Pavilion Health Today
Supporting healthcare professionals to deliver the best patient care

BMA says government has ‘wrong priorities’ for NHS following King’s Speech

A leading BMA spokesperson says the government “has the wrong priorities for the NHS” following the King’s Speech this morning (7th November).

A leading BMA spokesperson says the government “has the wrong priorities for the NHS” following the King’s Speech this morning (7th November).

The King’s Speech, which marks the start of the parliamentary year, laid out the government’s plans for the months ahead, including its plans for the NHS.

While health leaders have welcomed the government’s commitment to introducing a phased smoking ban, they say the notable absence of a new and reformed Mental Health Act is “deeply disappointing” and that anti-strike legislation is “harsh” and presents an “attack on workers’ rights.”

Mental health reform ‘kicked into the long grass’

Matthew Taylor, chief executive of the NHS Confederation said there is only one “standout policy” mentioned in the speech, and that is the reforms to create a smokefree generation.

“Beyond that, there is little in this King’s Speech for the NHS, and leaders will be exasperated that mental health reform has again been kicked into the long grass,” he said.

This comes after King Charles made no mention of reforming outdated mental health laws, despite pressure from mental health charities to do so.

“Parts of the current outdated act from 1983 not only make the lives of those experiencing a mental health crisis much harder but worsen health inequalities,” Mr Taylor said.

“While there may well be record levels of investment in mental health services, with over 1.4m on waiting lists, these services are a long way from where they need to be. Reform is long overdue, and this is another missed opportunity.”

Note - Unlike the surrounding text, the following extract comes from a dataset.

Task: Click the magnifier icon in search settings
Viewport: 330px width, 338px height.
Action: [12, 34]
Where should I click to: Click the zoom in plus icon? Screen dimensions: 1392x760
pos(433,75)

“Harsh” anti-strike legislation

Dr Emma Runswick, BMA deputy chair of council, said the speech shows that the government “has the wrong priorities for the NHS”.

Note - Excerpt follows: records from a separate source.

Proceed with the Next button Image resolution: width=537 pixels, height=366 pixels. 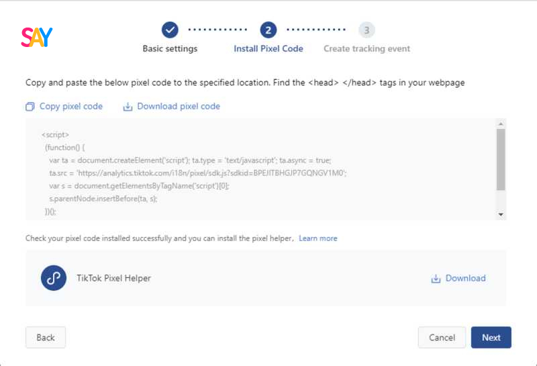491,338
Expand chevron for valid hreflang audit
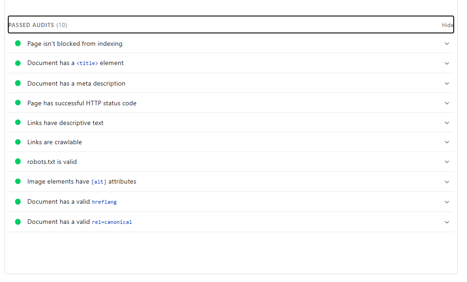 pos(447,201)
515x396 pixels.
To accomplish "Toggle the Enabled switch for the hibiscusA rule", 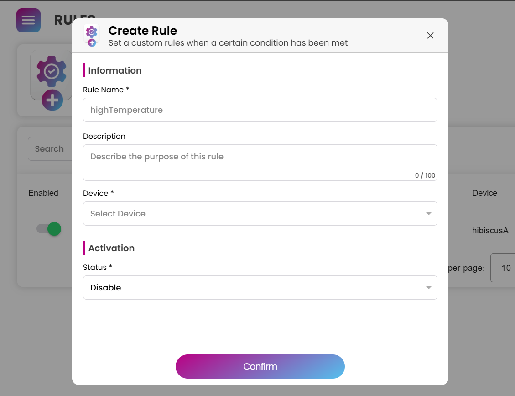I will click(49, 229).
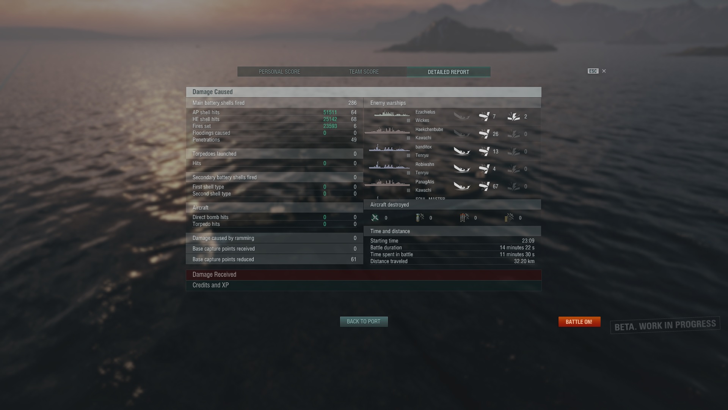Expand the Damage Received section
The image size is (728, 410).
(364, 275)
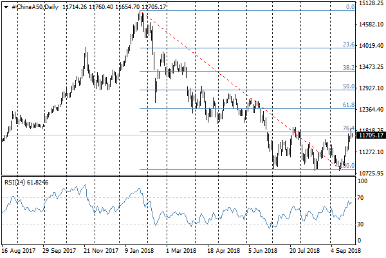Click the 50.0 Fibonacci retracement label
386x258 pixels.
point(349,86)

“Instead of presenting ways to support and expand the medical workforce it has chosen to repress it and devalue it,” she said.

The BMA are particularly concerned about the “harsh anti-strike legislation” presented in this King’s Speech, and the Association says it will do its utmost to ensure that “the freedom to partake in industrial action is protected for all health workers.”

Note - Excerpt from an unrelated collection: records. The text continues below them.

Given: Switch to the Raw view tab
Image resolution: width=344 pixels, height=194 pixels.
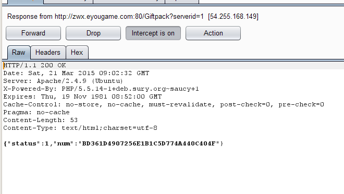Looking at the screenshot, I should tap(19, 53).
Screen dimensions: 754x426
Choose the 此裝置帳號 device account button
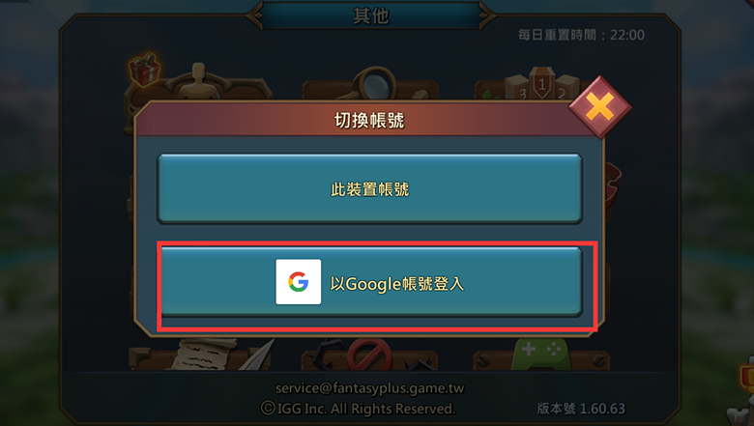(370, 188)
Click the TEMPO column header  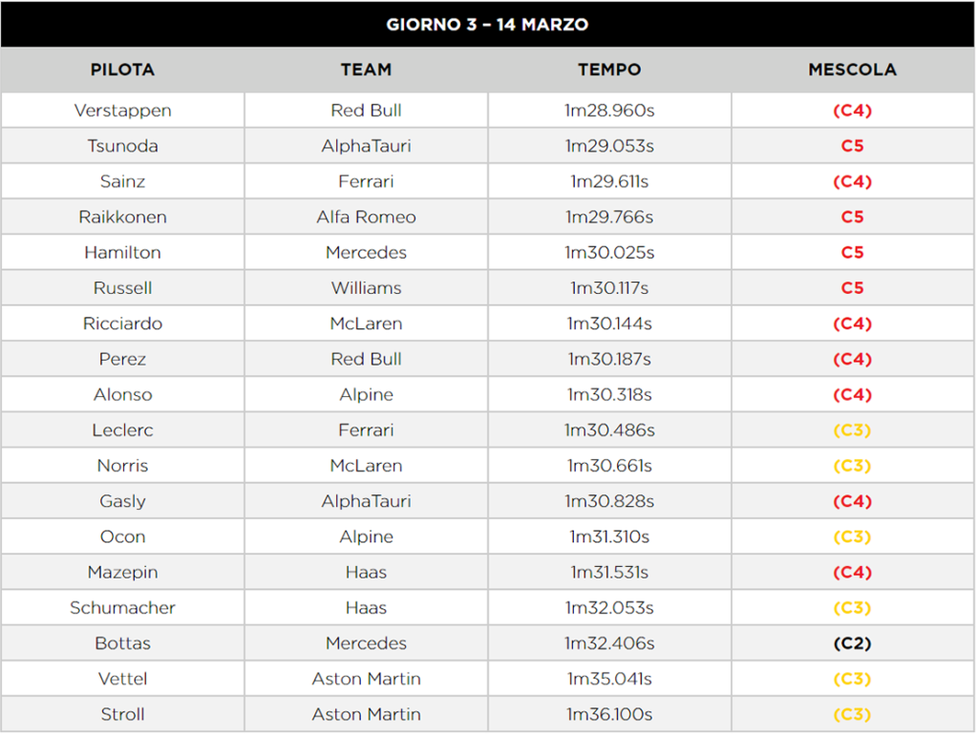click(609, 70)
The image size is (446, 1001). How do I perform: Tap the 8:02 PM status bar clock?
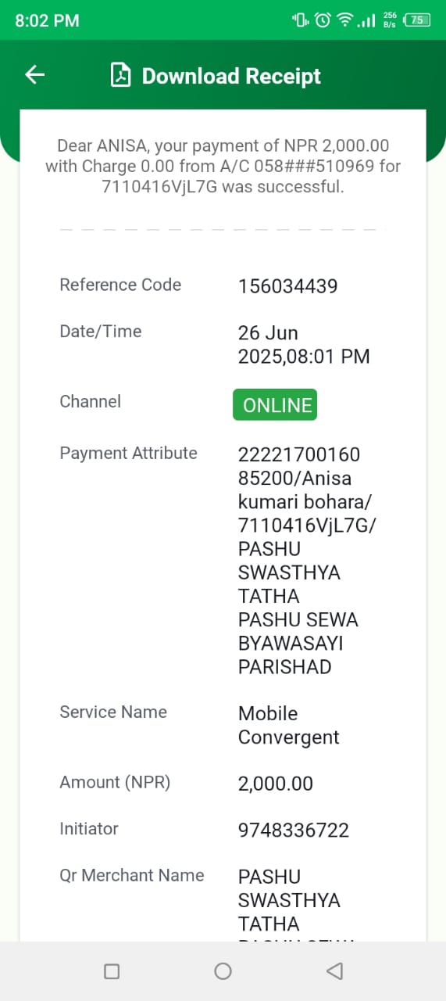(x=48, y=20)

Dr Runswick is now encouraging all doctors to respond to the government’s consultation on this Bill to tell them “how misguided the current plans are.”

Dr Runswick also says plans to make the General Medical Council become the professional regulation body for physician associates and anaesthesia associates are “shortsighted” and “ignore the concerns of the medical profession”.

“We are deeply concerned that these plans will create further confusion for patients between the roles of doctors and those who do not have medical degree and are not qualified doctors,” she said.

Lack of policies which address climate change

As well as failing to introduce reforms to the current Mental Health Act, the RCGP says it is “concerning” that the government made no mention on banning conversion therapy.

“The College has long-supported [banning conversation therapy] through our signatory of an MOU with more than 25 other health organisations,” said Professor Kamila Hawthorne.

The RCGP says it is also “disappointing” to hear the government’s support for the future licensing of new oil and gas fields at a time when the climate emergency is affecting public health.

The College is now urging the government to address these concerns, introduce measures to enhance patient safety, and launch a fully-funded national retention scheme in its forthcoming budget.